### DOCUMENT
☆ ☆ ☆ ☆ ☆

Olszewski teaches using two cameras to generate a first left image of at least a portion of the left eye of the first user and a first right image of at least a portion of the right eye of the right user (Our system is based on a prototype of the FOVE VR HMD, with integrated eye tracking cameras and our custom mounted camera for mouth tracking. The HMD contains infrared (IR) cameras directed at the user’s eyes and 6 IR LEDs (940nm wavelength) surrounding each eye, allowing the cameras to observe the user’s eyes despite the occlusion from ambient illumination.  Section 3).
	Therefore, it would have been obvious to one of ordinary skill in the art before the effective filing date of the claimed invention to incorporate the known elements of two cameras because such incorporation would allow for tracking movements such as blink as well as movements of the region surrounding the eye.  Section 3.
Consider claim 40, Li teaches the neural network is a convolutional neural network ([0039] – [0045]).

☆ ☆ ☆ ☆ ☆

(Stored data entries)
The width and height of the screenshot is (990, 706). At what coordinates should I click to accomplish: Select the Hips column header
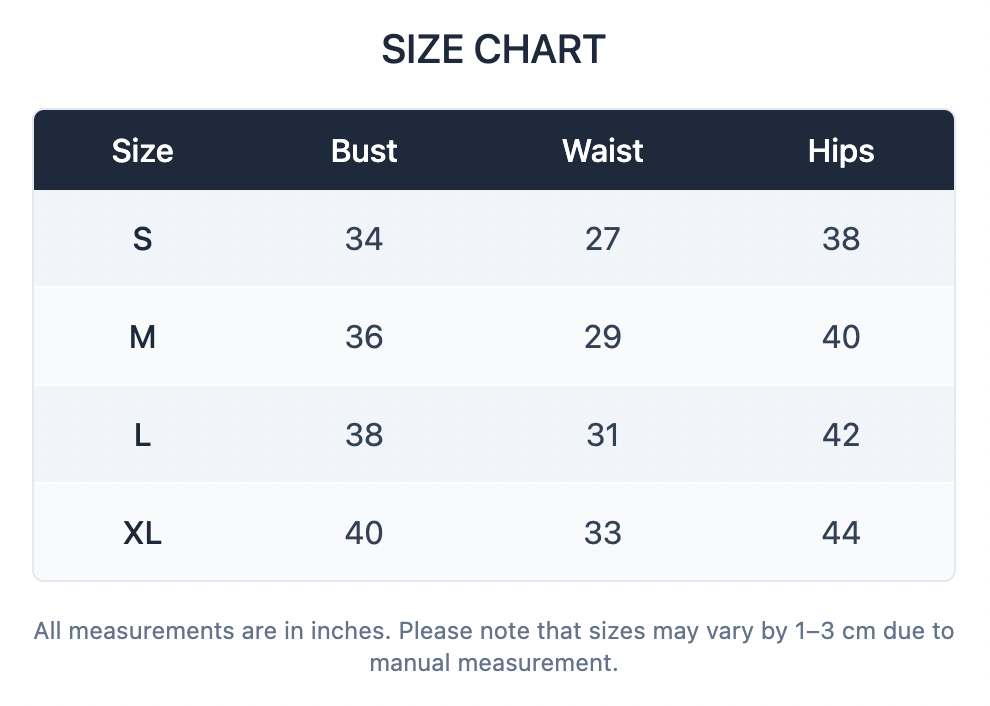[x=841, y=151]
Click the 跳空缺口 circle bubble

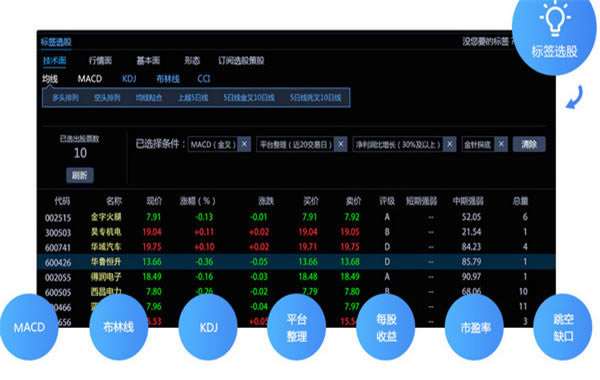(563, 327)
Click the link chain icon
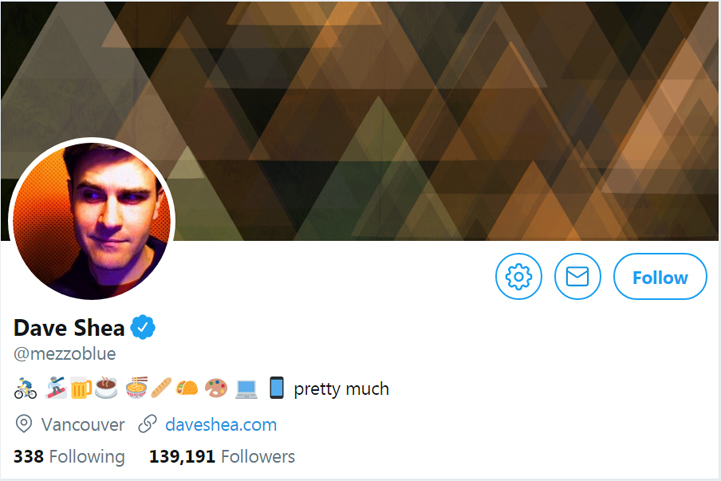The image size is (721, 481). tap(148, 424)

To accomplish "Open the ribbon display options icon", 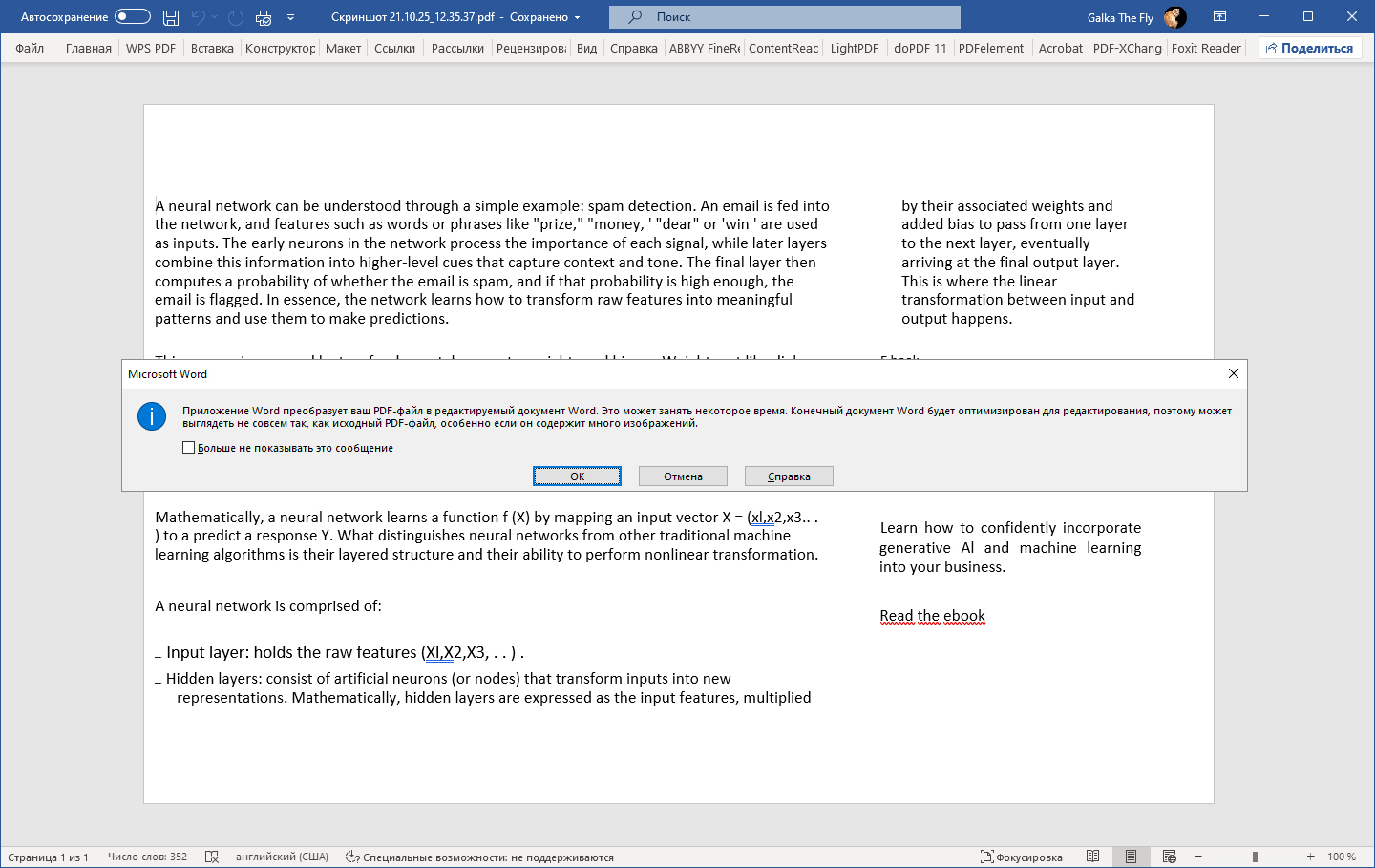I will [x=1219, y=17].
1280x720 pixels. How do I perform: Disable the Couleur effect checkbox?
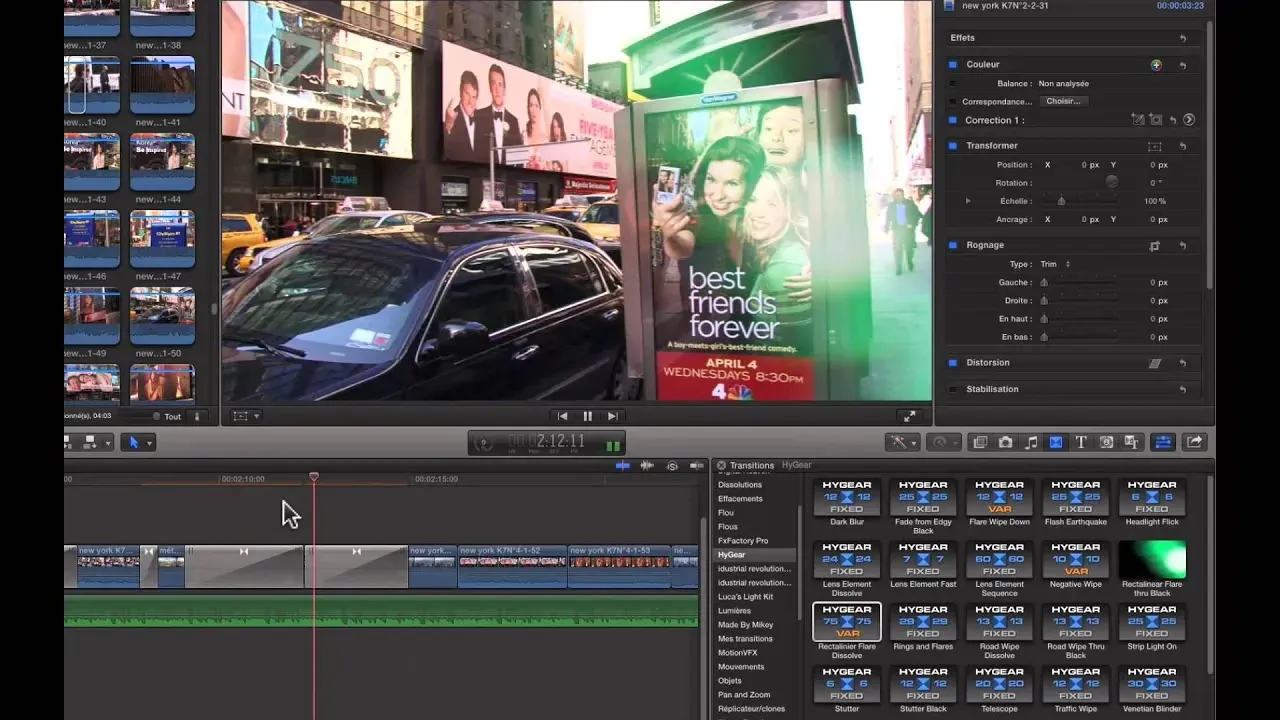pyautogui.click(x=953, y=65)
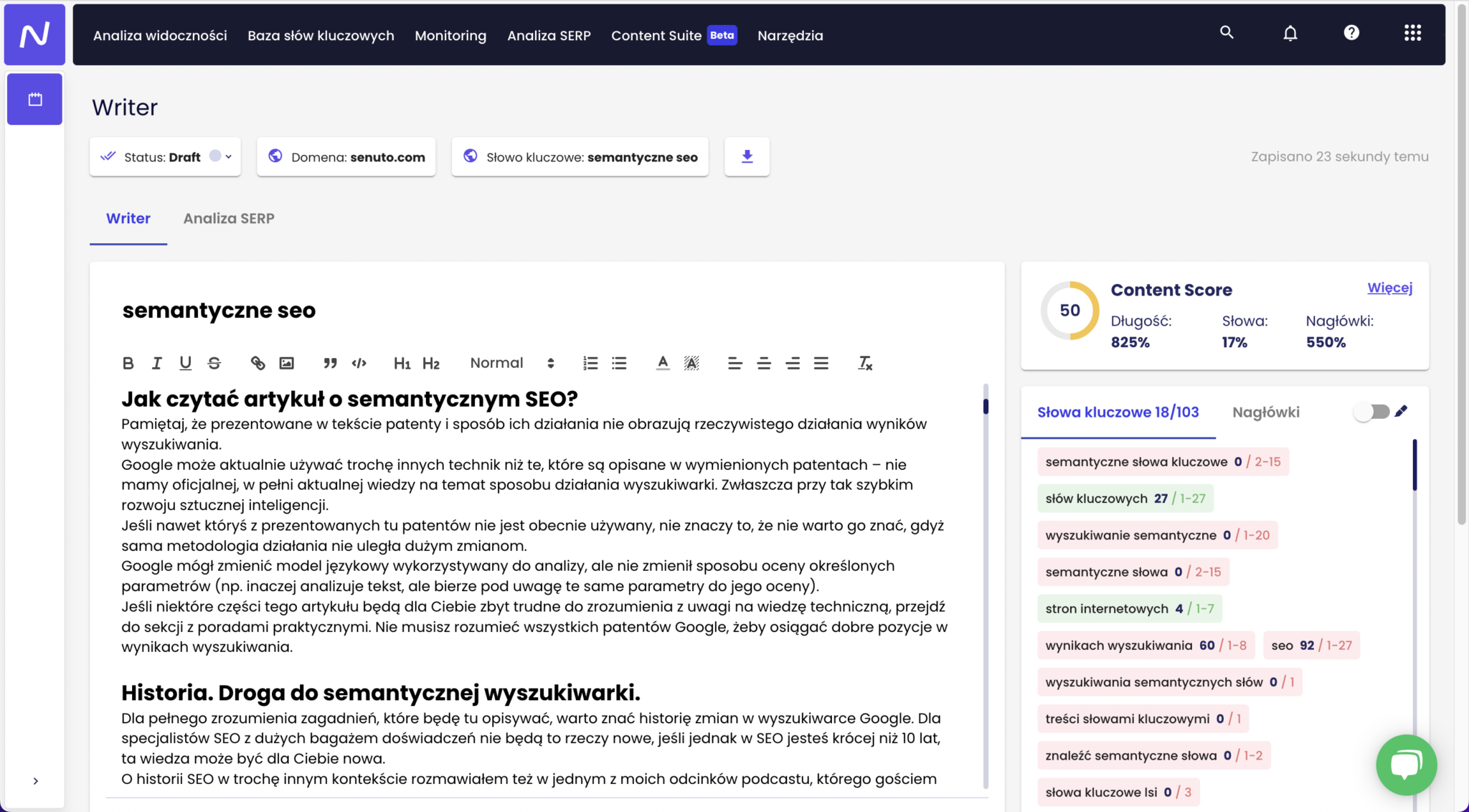This screenshot has width=1469, height=812.
Task: Open the apps grid icon
Action: coord(1412,33)
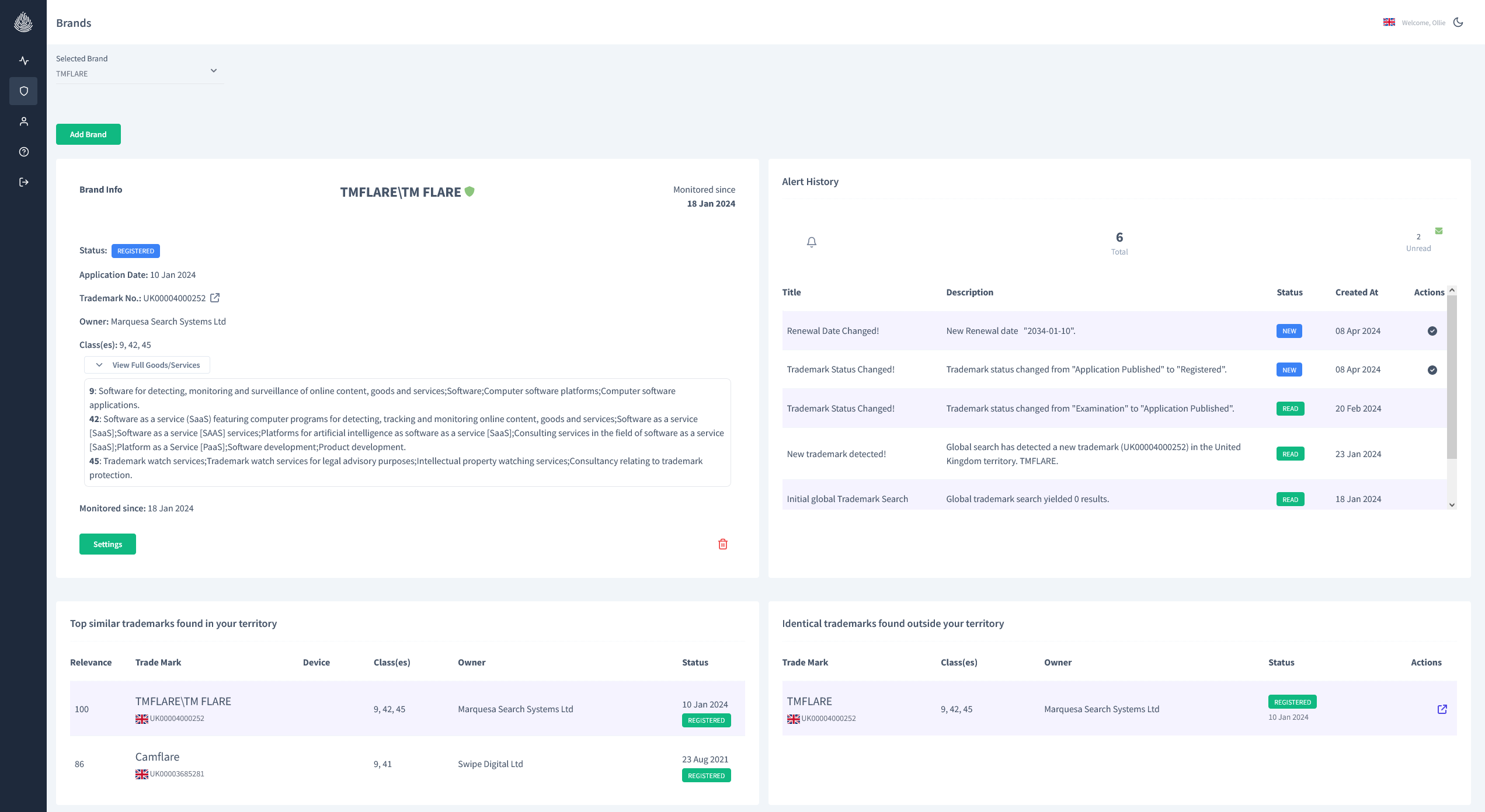Image resolution: width=1485 pixels, height=812 pixels.
Task: Click the unread alerts envelope icon
Action: 1439,231
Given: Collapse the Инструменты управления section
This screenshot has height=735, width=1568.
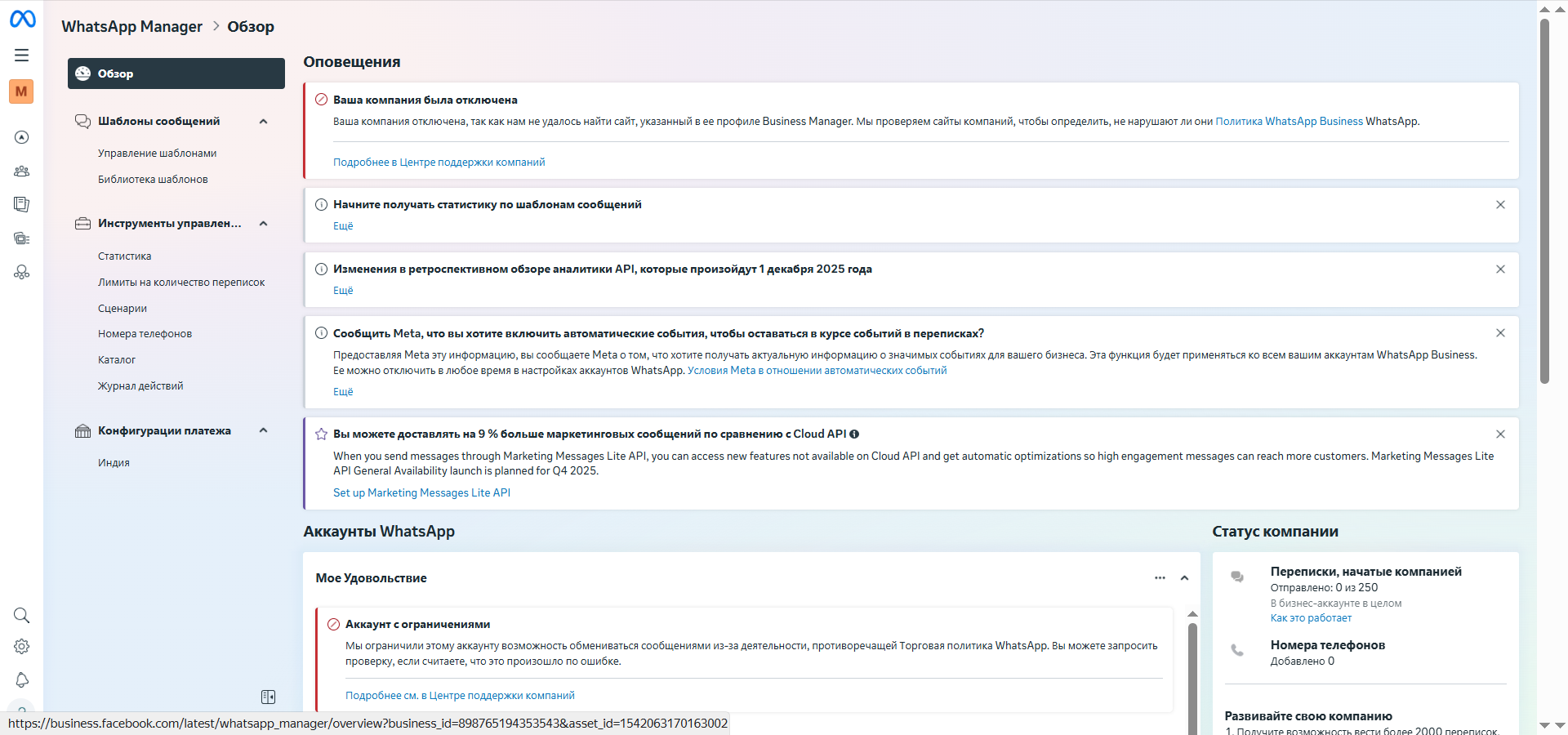Looking at the screenshot, I should tap(264, 224).
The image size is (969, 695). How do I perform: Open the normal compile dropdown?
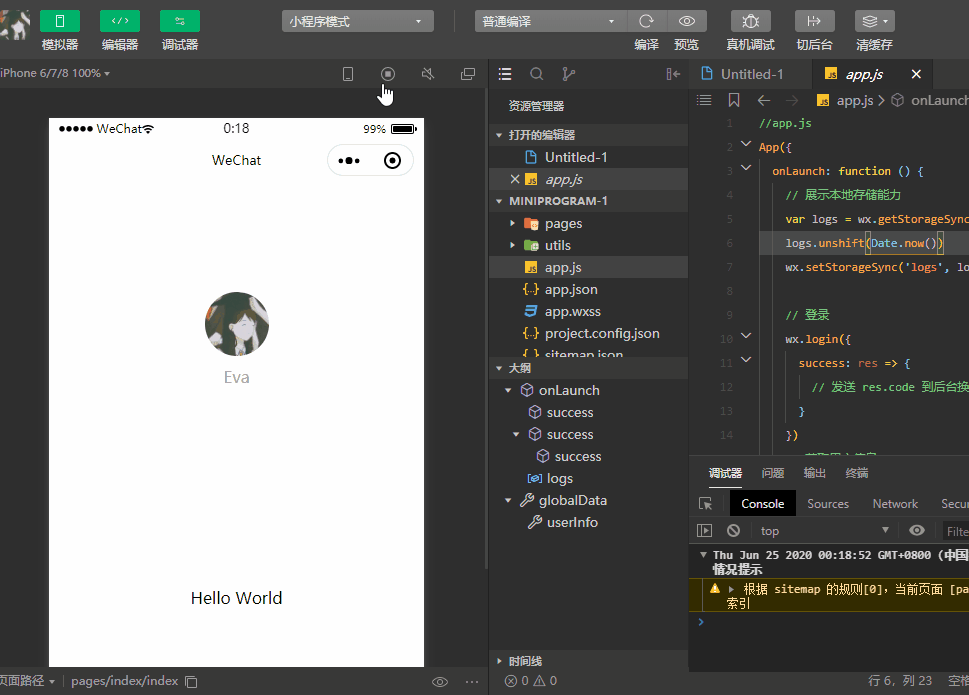coord(550,21)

☆ ☆ ☆ ☆ ☆

### WHAT YOU ARE ASKED TO DO
Reproduce the entire claim analysis above, word for word.

### RESPONSE TO THIS EXERCISE
Olszewski teaches using two cameras to generate a first left image of at least a portion of the left eye of the first user and a first right image of at least a portion of the right eye of the right user (Our system is based on a prototype of the FOVE VR HMD, with integrated eye tracking cameras and our custom mounted camera for mouth tracking. The HMD contains infrared (IR) cameras directed at the user’s eyes and 6 IR LEDs (940nm wavelength) surrounding each eye, allowing the cameras to observe the user’s eyes despite the occlusion from ambient illumination.  Section 3).
	Therefore, it would have been obvious to one of ordinary skill in the art before the effective filing date of the claimed invention to incorporate the known elements of two cameras because such incorporation would allow for tracking movements such as blink as well as movements of the region surrounding the eye.  Section 3.
Consider claim 40, Li teaches the neural network is a convolutional neural network ([0039] – [0045]).